Your output must be the line containing "cửa nhựa đài loan (125, 2275)" followed by every later line in the entries below, all copied exactly.

THE INPUT

╭──

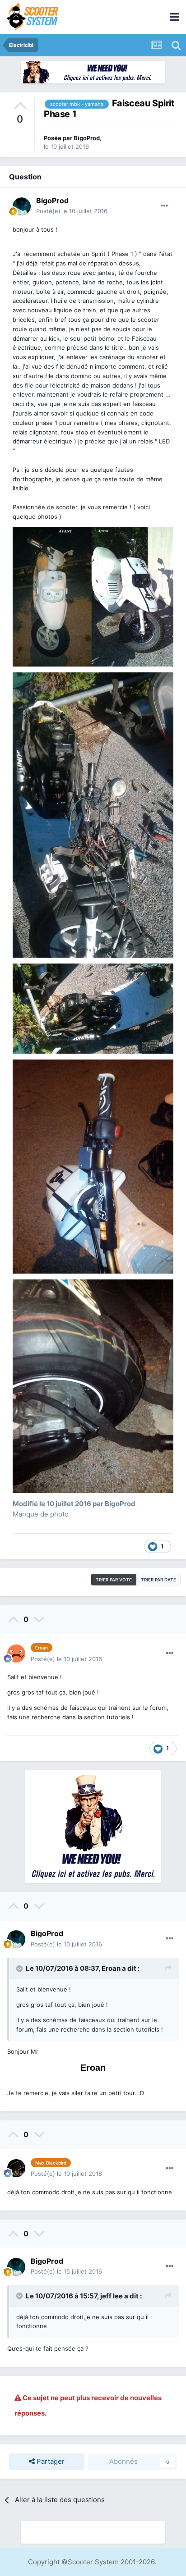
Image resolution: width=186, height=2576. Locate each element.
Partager (50, 2461)
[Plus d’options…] (164, 206)
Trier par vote (114, 1579)
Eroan (111, 1968)
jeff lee (111, 2296)
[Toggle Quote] (20, 1968)
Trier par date (158, 1579)
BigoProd (87, 138)
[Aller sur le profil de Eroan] (16, 1653)
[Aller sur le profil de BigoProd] (22, 206)
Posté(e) (71, 211)
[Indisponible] (93, 596)
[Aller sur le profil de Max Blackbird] (16, 2168)
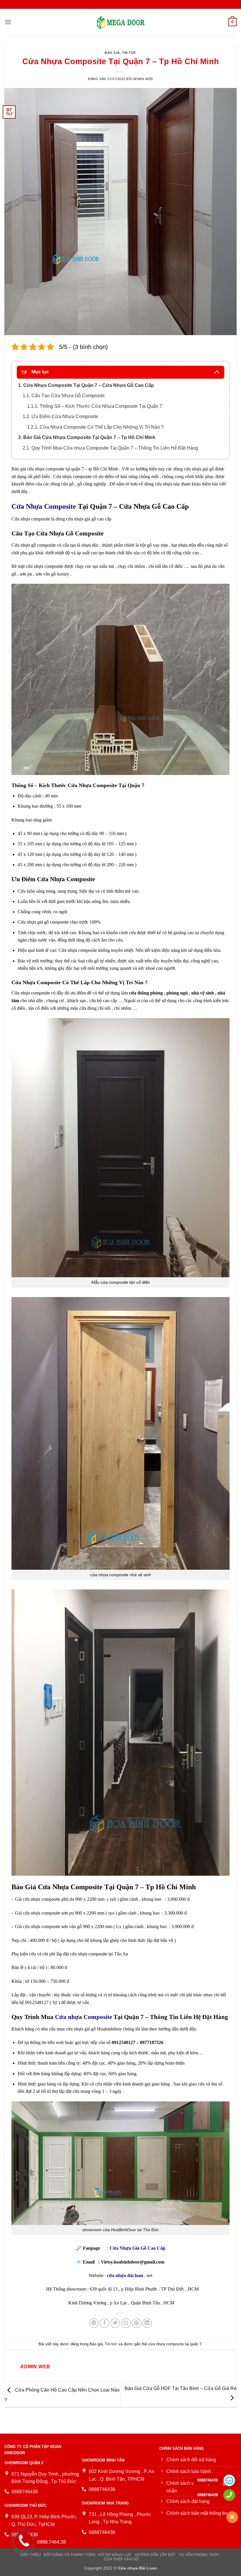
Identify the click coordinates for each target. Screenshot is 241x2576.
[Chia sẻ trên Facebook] (104, 2323)
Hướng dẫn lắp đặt (155, 2555)
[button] (7, 22)
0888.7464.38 (51, 2542)
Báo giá (112, 52)
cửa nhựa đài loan (125, 2275)
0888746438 (207, 2480)
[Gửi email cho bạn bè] (126, 2323)
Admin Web (143, 79)
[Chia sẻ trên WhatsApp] (94, 2323)
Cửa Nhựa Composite (43, 506)
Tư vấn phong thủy (199, 2555)
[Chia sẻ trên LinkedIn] (147, 2323)
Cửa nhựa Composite (83, 2016)
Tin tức (129, 52)
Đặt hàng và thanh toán (69, 2555)
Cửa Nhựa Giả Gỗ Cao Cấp (137, 2248)
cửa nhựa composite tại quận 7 (175, 2344)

╰──

TASK ANSWER
cửa nhựa đài loan (125, 2275)
0888746438 (207, 2480)
[Gửi email cho bạn bè] (126, 2323)
Admin Web (143, 79)
[Chia sẻ trên WhatsApp] (94, 2323)
Cửa Nhựa Composite (43, 506)
Tư vấn phong thủy (199, 2555)
[Chia sẻ trên LinkedIn] (147, 2323)
Cửa nhựa Composite (83, 2016)
Tin tức (129, 52)
Đặt hàng và thanh toán (69, 2555)
Cửa Nhựa Giả Gỗ Cao Cấp (137, 2248)
cửa nhựa composite tại quận 7 (175, 2344)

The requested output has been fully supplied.